PG: I think that all elements can be positive or negative depending on their intended use. You can make a violent film in a progressive way, or a nostalgic film in which you remember things fondly. I think that you can look backwards in order to look forward, as a way of talking about the future. So nostalgia and violence are elements with no particular political color. It depends on how you use them—things can be right or left, progressive or reactionary—different sides come out depending on how they’re used. I try to use them in an open way, to signal the future. I want to be a friend of the future, a friend of what’s to come. I think that nostalgia and memory in particular is a way to prolong life. Prolonging life, in its best sense, is what makes me a filmmaker and a writer. One needs to talk to make the most of the future.
RS: This is perhaps a bit broad, but it seems like we’re entering what might be called “interesting times,” with youth-led political movements and protests breaking out all over the globe. I’m curious if the present moment reminds you at all of that period in the ’60s and ’70s that formed your art and politics.
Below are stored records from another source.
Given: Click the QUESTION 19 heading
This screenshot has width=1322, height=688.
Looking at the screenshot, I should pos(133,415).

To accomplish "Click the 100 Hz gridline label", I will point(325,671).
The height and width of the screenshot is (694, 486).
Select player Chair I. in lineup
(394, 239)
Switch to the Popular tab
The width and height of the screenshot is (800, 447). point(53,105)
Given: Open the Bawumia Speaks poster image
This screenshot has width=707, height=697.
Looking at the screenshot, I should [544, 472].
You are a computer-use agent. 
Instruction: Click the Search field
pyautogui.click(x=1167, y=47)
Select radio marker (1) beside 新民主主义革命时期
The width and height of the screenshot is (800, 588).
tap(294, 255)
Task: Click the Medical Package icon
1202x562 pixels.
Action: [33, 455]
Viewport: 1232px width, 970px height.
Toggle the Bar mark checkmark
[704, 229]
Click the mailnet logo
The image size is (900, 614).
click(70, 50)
PG: I do think that there’s a connection between all of the problems and all of the protests that are happening in different parts of the world, although I don’t feel able to continue that analysis much further because I don’t know all of the facts locally. But I do know that the world wakes up to the same noise, it wakes up to the same melody. Of course, what’s happening in Chile is related to what’s going on in many other places. And I do see a parallel with the protests of the ’60s. It seems the big circle of time is closing. Like in the ’60s, we’re starting to see a lot of stuff that wasn’t previously put out there, a lot of feelings that were not expressed, lots of heartbeats that were not heard. Life is emerging after many years of inertia and pushback. We’ve been silenced for a long time, and now all of that is coming out.
Photo courtesy Icarus Films.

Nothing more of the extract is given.